Following previous failed pushes online, Walmart is again ramping up its efforts to catch up with Amazon, stoking intensified digital competition in the biggest markets where they overlap: the US, the UK, China and Japan.
Analysts expect Walmart to generate global revenues of $491bn in the current financial year. Walmart forecasts that its online sales will be more than $9bn this year, less than 2 per cent of the expected total.
Amazon had $61bn in global sales last year, when Cathy Beaudoin, head of its fashion business, told the Financial Times: “We know that over half of the most affluent Americans have shopped on Amazon in the past 12 months.
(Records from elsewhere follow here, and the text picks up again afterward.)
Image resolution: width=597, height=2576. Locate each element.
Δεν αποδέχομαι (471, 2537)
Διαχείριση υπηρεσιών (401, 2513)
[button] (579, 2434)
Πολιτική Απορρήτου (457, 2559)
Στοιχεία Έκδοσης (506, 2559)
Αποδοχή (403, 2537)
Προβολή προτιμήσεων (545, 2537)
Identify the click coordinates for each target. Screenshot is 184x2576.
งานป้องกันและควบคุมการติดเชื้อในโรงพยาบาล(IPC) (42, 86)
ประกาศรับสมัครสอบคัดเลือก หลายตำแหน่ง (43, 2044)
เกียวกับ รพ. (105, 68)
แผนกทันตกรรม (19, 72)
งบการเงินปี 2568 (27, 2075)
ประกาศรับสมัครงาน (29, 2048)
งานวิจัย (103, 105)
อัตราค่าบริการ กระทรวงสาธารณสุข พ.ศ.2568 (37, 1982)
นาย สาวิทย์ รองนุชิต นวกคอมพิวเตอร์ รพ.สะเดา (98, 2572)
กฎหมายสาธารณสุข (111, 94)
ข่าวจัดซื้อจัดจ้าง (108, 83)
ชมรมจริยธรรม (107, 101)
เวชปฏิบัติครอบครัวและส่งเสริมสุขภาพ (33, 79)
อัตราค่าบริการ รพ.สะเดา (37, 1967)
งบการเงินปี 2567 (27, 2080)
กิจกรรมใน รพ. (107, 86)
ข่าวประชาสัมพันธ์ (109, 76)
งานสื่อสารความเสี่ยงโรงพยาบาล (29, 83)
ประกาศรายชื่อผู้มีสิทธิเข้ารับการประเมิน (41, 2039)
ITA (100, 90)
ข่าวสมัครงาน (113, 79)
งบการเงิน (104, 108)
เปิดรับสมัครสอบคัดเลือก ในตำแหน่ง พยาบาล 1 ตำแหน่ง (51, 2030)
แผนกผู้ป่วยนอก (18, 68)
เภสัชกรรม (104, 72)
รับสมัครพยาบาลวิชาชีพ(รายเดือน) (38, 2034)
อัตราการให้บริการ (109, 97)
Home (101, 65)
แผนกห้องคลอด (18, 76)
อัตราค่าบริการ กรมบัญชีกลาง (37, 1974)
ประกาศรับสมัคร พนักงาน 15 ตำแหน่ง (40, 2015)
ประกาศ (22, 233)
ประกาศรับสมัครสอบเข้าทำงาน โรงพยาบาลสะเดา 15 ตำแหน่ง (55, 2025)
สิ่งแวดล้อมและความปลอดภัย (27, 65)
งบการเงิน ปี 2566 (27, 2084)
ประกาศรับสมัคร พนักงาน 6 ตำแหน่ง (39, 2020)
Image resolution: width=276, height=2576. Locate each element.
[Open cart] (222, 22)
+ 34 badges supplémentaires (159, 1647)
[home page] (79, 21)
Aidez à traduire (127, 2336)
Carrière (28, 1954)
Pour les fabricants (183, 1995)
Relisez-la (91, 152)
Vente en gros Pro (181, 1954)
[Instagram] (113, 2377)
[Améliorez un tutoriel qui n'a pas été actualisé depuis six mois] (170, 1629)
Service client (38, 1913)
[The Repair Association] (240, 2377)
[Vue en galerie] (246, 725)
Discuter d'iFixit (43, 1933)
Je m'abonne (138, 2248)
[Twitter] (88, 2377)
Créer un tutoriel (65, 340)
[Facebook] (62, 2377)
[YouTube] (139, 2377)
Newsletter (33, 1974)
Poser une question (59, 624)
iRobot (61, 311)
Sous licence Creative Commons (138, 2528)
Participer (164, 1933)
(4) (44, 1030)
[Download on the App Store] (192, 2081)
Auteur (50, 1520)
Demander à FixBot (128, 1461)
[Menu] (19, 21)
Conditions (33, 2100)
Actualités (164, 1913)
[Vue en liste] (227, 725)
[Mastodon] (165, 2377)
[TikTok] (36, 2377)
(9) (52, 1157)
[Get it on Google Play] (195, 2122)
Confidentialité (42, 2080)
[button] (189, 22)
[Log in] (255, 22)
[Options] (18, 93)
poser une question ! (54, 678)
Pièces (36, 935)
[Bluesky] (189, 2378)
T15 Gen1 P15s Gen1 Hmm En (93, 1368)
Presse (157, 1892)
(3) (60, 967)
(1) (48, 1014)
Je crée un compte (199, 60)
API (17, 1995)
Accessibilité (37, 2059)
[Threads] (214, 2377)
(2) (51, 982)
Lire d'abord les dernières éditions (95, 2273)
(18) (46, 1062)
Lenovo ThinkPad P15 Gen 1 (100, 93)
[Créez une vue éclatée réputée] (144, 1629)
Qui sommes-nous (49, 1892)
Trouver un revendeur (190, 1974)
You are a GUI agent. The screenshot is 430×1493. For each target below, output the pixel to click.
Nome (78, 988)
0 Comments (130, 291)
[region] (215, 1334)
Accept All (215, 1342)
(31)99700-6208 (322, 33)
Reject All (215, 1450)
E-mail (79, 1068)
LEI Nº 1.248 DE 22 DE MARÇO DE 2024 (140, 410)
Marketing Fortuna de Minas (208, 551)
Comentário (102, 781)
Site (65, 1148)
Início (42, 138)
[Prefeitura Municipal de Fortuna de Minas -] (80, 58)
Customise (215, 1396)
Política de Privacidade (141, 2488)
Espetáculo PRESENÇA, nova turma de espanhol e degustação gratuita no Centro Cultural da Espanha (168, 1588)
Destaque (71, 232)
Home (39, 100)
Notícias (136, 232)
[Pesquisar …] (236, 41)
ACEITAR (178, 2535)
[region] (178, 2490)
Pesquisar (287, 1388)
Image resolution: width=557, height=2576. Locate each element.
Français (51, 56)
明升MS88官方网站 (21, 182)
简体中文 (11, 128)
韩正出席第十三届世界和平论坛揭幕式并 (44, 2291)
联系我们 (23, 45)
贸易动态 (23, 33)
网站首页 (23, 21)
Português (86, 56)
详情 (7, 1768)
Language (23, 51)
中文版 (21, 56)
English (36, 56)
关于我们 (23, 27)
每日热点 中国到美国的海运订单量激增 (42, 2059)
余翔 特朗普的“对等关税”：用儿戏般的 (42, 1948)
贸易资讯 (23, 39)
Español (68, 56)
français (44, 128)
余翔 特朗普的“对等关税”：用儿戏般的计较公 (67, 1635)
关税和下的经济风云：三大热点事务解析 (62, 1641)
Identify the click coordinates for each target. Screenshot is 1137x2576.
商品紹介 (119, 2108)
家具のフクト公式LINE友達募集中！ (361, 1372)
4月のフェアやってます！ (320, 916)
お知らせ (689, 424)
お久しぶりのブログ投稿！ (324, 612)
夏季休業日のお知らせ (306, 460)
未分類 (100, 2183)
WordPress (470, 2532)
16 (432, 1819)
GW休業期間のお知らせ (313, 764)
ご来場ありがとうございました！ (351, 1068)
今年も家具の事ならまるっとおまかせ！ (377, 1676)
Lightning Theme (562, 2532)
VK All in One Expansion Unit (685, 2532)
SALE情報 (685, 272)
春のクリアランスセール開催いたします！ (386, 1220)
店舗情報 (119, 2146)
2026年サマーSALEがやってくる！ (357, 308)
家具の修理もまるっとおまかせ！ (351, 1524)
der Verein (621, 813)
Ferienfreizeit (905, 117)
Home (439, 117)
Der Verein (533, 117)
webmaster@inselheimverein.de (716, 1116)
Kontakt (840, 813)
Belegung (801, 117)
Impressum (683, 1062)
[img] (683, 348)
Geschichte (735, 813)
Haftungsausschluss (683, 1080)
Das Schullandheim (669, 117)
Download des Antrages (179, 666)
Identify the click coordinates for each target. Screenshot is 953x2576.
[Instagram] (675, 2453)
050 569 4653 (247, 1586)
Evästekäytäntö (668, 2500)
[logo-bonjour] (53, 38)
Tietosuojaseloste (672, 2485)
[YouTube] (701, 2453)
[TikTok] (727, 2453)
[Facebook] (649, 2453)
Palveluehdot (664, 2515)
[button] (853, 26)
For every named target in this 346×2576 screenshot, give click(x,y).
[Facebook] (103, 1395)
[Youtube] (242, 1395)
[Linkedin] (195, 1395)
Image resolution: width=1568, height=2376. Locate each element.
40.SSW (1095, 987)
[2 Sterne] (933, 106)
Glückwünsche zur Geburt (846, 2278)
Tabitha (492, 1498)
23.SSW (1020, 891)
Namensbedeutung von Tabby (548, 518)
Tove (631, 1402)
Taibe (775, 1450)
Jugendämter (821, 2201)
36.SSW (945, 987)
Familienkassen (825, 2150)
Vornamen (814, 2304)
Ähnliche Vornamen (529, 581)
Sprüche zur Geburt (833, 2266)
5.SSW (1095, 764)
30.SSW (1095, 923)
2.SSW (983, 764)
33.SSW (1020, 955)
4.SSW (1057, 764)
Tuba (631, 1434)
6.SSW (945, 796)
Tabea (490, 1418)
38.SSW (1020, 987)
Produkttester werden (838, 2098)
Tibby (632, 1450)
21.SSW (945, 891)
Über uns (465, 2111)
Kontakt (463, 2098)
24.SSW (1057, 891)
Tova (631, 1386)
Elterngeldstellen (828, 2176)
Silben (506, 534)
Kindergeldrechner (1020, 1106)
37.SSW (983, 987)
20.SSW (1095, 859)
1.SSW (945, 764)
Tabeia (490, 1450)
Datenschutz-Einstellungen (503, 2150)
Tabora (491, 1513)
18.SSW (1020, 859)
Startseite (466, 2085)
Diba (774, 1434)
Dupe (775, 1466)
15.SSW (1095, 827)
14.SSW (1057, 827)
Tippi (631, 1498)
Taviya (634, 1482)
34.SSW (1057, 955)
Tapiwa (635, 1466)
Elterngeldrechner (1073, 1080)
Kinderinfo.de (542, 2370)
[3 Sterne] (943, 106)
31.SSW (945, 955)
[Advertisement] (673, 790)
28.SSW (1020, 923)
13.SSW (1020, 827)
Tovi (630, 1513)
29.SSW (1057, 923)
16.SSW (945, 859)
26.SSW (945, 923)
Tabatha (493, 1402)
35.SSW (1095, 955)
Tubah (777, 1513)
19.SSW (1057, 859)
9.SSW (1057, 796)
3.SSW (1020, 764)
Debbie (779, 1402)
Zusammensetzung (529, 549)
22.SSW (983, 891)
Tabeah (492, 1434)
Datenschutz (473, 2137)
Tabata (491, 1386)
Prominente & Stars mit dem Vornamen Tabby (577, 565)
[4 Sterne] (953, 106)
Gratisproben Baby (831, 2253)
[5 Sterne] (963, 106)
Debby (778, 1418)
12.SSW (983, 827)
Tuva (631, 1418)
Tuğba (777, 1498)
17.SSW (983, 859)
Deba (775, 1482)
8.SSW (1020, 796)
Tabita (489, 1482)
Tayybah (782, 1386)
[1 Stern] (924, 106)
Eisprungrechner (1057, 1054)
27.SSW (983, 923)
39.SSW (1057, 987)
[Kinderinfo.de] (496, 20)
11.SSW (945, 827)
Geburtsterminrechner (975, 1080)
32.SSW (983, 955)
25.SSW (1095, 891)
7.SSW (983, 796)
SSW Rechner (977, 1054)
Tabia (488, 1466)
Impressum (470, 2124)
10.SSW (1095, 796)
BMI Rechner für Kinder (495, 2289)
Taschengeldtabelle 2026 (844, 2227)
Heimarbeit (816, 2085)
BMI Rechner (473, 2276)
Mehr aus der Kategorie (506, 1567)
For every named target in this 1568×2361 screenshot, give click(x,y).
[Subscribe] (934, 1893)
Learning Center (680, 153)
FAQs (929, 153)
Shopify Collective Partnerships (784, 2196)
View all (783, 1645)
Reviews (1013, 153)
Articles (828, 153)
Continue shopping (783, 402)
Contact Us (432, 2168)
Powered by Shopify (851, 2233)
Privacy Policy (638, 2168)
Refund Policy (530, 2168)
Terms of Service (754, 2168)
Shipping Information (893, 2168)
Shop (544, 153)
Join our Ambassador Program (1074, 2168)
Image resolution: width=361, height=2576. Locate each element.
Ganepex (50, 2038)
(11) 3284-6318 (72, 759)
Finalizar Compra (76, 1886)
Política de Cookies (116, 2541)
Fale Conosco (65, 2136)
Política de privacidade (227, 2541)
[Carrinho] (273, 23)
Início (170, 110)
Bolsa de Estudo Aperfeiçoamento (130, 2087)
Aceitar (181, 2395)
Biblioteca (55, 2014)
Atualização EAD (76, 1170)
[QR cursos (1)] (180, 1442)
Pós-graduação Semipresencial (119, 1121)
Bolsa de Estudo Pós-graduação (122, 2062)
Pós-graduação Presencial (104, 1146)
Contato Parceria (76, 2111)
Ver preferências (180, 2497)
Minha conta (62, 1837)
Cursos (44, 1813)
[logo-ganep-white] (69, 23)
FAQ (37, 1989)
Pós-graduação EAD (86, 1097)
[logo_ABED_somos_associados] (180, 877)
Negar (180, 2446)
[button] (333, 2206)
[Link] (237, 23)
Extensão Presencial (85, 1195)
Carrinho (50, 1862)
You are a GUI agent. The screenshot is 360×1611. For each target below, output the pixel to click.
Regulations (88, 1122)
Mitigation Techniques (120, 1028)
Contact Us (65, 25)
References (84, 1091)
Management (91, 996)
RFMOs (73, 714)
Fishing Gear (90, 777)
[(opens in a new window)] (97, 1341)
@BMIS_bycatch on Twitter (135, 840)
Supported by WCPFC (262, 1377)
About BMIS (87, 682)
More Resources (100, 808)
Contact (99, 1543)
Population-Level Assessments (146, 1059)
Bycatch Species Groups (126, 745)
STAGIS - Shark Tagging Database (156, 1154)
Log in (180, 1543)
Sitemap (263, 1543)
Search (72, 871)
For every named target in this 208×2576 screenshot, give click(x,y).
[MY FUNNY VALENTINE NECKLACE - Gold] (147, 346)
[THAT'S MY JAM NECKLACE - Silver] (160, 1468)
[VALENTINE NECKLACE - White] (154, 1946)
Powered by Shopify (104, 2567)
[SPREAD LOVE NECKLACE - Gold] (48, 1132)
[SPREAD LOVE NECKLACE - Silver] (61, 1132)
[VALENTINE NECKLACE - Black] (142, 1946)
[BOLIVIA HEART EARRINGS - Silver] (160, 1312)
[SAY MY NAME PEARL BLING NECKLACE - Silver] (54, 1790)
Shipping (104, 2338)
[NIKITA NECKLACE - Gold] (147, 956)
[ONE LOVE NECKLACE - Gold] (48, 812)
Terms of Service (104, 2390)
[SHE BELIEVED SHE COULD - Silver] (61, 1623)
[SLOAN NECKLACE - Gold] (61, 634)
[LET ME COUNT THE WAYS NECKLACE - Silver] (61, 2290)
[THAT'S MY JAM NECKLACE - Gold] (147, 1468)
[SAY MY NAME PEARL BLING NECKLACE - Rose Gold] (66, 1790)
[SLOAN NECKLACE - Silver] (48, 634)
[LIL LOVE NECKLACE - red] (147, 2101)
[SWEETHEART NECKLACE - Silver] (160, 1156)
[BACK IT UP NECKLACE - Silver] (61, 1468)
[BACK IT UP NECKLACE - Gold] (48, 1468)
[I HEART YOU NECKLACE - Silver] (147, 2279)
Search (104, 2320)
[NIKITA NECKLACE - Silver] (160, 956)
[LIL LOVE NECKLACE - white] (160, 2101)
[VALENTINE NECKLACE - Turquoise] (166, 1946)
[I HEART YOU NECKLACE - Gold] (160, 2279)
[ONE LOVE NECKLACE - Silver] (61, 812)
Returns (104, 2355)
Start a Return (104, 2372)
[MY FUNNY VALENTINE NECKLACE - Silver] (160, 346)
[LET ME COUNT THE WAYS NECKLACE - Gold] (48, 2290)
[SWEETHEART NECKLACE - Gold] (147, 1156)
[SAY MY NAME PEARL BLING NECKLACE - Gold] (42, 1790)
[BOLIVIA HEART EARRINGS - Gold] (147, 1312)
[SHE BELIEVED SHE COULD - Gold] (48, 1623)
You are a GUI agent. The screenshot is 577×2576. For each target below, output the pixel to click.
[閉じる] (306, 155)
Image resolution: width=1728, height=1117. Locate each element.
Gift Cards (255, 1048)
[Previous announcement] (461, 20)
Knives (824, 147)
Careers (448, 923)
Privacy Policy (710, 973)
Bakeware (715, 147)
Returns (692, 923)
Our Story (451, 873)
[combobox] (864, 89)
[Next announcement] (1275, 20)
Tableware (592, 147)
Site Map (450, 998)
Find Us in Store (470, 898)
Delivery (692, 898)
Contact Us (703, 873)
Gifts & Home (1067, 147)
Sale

So we have an incredibly affluent customer base.”
Referring to annual household incomes, Joel Anderson, chief executive of Walmart’s ecommerce business in the US, said: “Certainly we have the $30,000 to $60,000 [customer], but we also have the $60,000-plus and the $100,000-plus customer.”
At its ecommerce headquarters in California this week, Walmart told journalists its ability to fuse digital assets with shops gave it a clear advantage because, for example, it could use its 4,000-plus US stores as warehouses to fulfil online orders quickly.
Walmart, however, mimicked Amazon by announcing that later this year it would begin testing self-service lockers that customers can use to receive online orders in about a dozen stores.
Amazon has its own lockers in stores including Staples and Rite Aid. Walmart stressed that the retailer’s less well-off shoppers were also shopping from its website in large numbers, often on smartphones rather than computers. But alluding to the 50-year-old retailer’s commitment to low prices, which Amazon itself adopted when it opened in 1995, Mr Ashe said “affluent people want value too”.
He added: “We won’t get to the fringes. I don’t think you’re going to see a Piaget watch on Walmart.com in the foreseeable future.”
Mr Ashe said Walmart was not going head-to-head with Amazon everywhere, noting that Walmart had businesses in Brazil, Mexico, Argentina and Chile and Amazon did not, and that media products were more important to Amazon than they were to Walmart.
“The Venn diagrams overlap, but it’s not a perfect overlap like people would make it out to be,” he said.
In a study last year, Forrester Research found that the proportion of people who had shopped online in the previous three months rose steadily from 62 per cent among households with income of less than $25,000 a year to 84 per cent among those with more than $100,000.